Au cœur du récit, il y a l’amitié. Une amitié pure, profonde, sans éclat. Arkadi en est l’incarnation. Il aime Vassia d’un amour fraternel, loyal, sans conditions. Il voit, il pressent, il s’inquiète… mais ne peut pas sauver. Aimer quelqu’un sans pouvoir le retenir au bord de l’abîme : voilà ce que Dostoïevski donne à voir avec une justesse bouleversante. Comme je le retrouve en Arkadi…


Face à lui, Vassia.

Trop sensible. Trop fragile. Trop reconnaissant. Trop pur. Vassia n’est pas brisé par la cruauté du monde. Il est brisé par sa gentillesse. Par l’amour qu’on lui donne. Par l’amitié, la reconnaissance, la bienveillance. Tout arrive d’un coup, et son cœur ne sait pas contenir tant de lumière. Il pense qu’il ne mérite pas le bonheur. Ni l’amour. Ni l’amitié. Ni même la douceur alors il se fissure. Lentement. De l’intérieur.


Chez Dostoïevski, la folie n’explose pas : elle s’installe. Elle naît d’un trop-plein d’émotions, d’un excès de gratitude, d’une incapacité à se sentir légitime d’exister heureux. Vassia sombre parce qu’il aime trop et parce qu’il se juge indigne de ce qu’il reçoit.


C’est poignant.
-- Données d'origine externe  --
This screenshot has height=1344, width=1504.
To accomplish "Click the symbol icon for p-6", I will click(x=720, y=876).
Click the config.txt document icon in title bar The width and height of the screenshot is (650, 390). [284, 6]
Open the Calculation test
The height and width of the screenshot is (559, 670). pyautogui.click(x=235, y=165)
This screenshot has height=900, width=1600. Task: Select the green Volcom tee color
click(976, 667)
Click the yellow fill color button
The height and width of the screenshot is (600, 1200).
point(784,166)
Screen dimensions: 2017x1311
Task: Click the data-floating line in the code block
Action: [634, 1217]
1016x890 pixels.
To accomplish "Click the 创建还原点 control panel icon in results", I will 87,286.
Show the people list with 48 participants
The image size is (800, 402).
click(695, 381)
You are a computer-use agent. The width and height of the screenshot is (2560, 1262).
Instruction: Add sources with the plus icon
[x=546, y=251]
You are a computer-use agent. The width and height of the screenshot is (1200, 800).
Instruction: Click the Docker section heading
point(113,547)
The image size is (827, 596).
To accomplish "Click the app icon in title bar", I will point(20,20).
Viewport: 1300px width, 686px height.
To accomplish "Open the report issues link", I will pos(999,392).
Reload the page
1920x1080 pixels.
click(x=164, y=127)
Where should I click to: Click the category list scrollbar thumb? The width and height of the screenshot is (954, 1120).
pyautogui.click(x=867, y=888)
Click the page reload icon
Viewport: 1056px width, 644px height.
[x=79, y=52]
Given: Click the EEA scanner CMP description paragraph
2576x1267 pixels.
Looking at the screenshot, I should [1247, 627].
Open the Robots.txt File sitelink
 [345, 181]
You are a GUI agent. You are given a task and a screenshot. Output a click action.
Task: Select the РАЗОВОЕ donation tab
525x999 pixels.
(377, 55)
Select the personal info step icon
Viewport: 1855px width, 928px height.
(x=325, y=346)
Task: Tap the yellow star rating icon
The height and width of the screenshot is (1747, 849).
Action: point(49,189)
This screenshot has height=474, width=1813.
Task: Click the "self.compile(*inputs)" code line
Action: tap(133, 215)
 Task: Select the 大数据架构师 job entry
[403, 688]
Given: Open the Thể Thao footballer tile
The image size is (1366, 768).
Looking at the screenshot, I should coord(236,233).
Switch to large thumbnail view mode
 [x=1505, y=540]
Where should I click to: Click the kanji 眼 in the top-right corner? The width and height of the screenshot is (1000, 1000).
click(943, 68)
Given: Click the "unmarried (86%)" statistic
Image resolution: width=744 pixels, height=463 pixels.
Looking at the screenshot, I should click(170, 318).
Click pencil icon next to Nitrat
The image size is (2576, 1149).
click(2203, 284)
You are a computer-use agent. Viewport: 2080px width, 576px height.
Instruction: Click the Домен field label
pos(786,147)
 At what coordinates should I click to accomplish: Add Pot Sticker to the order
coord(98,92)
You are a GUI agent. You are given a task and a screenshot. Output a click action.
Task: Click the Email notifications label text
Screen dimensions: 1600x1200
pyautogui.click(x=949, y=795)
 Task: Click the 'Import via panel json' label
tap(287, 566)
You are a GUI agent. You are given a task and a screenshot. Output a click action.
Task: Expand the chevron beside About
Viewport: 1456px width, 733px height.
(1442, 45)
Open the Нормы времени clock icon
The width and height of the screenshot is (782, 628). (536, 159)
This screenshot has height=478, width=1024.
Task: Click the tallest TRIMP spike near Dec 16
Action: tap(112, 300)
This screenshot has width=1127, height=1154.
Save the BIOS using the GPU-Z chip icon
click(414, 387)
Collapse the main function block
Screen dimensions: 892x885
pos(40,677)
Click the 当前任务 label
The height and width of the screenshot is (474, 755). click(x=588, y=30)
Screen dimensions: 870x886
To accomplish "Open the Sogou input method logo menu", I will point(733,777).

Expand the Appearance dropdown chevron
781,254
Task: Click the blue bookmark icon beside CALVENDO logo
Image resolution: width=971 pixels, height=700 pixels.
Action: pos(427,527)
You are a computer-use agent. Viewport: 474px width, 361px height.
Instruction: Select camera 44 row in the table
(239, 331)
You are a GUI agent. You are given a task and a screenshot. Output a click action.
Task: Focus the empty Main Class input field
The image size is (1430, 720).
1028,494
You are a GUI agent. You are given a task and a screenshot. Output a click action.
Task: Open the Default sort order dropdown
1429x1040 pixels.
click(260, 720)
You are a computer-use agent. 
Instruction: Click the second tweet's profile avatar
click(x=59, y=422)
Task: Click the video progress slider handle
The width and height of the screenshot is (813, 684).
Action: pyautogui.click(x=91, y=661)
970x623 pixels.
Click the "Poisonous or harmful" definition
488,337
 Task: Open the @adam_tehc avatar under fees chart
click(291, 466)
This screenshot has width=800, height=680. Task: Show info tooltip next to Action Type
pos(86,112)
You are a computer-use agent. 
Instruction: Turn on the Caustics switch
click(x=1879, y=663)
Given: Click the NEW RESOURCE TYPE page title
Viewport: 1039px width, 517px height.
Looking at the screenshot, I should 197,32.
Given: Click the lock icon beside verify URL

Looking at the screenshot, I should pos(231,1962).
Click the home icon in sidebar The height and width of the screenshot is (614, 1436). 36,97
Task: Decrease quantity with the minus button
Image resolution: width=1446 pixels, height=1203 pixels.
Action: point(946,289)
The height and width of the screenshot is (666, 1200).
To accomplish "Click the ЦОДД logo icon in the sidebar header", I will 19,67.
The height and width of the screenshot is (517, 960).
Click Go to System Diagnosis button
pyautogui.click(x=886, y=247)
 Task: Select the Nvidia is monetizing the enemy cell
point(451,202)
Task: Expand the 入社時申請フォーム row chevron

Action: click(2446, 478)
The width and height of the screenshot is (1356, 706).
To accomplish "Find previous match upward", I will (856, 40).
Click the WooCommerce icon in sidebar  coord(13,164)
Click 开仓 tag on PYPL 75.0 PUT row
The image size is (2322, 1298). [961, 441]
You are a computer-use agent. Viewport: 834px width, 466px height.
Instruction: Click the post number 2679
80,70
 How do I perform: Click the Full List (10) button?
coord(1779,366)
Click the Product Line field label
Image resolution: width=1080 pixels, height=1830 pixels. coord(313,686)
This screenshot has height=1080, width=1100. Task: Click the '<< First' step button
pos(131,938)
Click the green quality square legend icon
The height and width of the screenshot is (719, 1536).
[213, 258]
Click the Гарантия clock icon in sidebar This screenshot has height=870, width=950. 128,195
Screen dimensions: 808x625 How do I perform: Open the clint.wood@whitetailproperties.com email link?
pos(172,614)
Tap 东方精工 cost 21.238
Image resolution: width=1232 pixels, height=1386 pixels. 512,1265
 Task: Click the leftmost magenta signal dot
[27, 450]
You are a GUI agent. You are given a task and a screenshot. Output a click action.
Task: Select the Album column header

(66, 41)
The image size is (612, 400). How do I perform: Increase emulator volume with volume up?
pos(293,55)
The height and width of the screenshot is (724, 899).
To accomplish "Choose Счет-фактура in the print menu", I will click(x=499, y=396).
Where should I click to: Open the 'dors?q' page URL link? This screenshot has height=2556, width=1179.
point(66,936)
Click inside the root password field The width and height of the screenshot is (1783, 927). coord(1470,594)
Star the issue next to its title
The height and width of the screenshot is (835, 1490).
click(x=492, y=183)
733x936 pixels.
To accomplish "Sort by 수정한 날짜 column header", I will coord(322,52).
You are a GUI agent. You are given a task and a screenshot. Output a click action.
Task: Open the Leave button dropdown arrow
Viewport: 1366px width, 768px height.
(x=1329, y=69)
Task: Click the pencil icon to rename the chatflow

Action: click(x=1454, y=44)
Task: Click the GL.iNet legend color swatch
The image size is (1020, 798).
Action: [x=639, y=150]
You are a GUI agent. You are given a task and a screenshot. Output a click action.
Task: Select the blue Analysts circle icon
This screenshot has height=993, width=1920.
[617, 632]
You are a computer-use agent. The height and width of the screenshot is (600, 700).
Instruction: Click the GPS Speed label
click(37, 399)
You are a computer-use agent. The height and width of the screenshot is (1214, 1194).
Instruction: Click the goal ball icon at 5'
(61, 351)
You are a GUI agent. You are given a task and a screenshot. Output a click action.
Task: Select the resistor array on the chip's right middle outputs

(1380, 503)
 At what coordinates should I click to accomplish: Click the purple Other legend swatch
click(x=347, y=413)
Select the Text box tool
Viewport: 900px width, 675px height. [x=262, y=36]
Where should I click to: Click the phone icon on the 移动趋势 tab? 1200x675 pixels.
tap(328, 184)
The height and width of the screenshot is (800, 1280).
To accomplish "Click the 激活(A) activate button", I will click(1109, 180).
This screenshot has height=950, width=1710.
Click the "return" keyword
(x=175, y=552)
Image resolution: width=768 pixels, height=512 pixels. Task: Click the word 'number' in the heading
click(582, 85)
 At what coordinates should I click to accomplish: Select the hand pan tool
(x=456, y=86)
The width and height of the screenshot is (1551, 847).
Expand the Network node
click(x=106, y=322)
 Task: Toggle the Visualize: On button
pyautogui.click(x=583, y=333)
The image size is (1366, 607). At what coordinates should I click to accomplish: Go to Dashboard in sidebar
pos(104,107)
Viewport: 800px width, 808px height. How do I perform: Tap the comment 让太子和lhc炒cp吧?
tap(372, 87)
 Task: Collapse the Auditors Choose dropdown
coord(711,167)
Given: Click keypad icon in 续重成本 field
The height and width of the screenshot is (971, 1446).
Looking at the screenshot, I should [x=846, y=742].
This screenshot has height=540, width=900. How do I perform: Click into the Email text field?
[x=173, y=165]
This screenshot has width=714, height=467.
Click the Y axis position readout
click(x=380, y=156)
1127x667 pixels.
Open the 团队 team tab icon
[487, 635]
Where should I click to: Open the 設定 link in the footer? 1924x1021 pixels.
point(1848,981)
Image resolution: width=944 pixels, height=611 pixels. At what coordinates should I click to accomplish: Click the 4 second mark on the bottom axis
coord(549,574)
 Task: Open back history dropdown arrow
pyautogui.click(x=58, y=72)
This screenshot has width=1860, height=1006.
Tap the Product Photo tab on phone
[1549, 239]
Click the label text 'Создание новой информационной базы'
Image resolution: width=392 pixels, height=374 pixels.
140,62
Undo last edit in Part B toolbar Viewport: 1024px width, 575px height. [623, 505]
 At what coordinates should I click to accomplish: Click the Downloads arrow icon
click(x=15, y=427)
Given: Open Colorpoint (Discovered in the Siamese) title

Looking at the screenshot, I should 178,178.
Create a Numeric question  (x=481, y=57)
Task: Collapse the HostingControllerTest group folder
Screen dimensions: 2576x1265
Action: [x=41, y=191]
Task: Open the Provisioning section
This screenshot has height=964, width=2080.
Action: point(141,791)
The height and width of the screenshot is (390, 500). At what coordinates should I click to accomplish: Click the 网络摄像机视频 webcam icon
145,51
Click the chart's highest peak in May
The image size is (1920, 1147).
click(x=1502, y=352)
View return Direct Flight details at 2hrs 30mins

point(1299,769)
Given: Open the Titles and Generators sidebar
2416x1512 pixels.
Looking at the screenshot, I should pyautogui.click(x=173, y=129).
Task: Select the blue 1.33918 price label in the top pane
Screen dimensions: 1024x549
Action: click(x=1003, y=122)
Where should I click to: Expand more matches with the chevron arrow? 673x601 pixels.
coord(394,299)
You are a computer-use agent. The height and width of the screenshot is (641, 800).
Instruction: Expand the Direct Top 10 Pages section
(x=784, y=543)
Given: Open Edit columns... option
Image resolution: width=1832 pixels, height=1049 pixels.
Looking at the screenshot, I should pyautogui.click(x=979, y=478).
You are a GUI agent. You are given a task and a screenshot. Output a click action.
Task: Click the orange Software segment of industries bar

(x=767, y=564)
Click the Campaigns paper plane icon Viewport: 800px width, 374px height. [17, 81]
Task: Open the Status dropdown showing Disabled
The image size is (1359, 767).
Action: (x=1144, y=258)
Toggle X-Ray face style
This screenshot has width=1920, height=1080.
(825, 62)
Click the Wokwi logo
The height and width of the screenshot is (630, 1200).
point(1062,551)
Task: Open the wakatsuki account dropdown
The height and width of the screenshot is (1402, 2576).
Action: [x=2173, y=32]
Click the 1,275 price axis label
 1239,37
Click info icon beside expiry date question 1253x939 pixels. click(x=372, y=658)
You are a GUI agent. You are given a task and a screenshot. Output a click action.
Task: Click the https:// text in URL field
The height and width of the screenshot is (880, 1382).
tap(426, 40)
C’est d’une violence douce. C’est profondément humain.


Et puis il y a Liza et cette fin. Une fin sans consolation. Liza reste là, témoin à son tour, figée dans ce qui ne pourra plus être réparé. Dostoïevski ne ferme pas la blessure : il la laisse ouverte, comme un silence après la chute.


Un cœur faible est un texte sur ceux qui ressentent trop. Sur ceux qui portent trop. Sur ceux pour qui le bonheur devient une épreuve. Un récit bouleversant qui rappelle que certaines âmes, trop pures, trop sensibles, ne survivent pas toujours à la douceur de la vie.

« Ressens les choses, Vassia, ressens les choses toujours comme tu les ressens en ce moment... »


« Le dernier baiser n'y perdit rien du tout ; il fut plus rapide, plus court, mais, en revanche, plus brûlant et plus fort. »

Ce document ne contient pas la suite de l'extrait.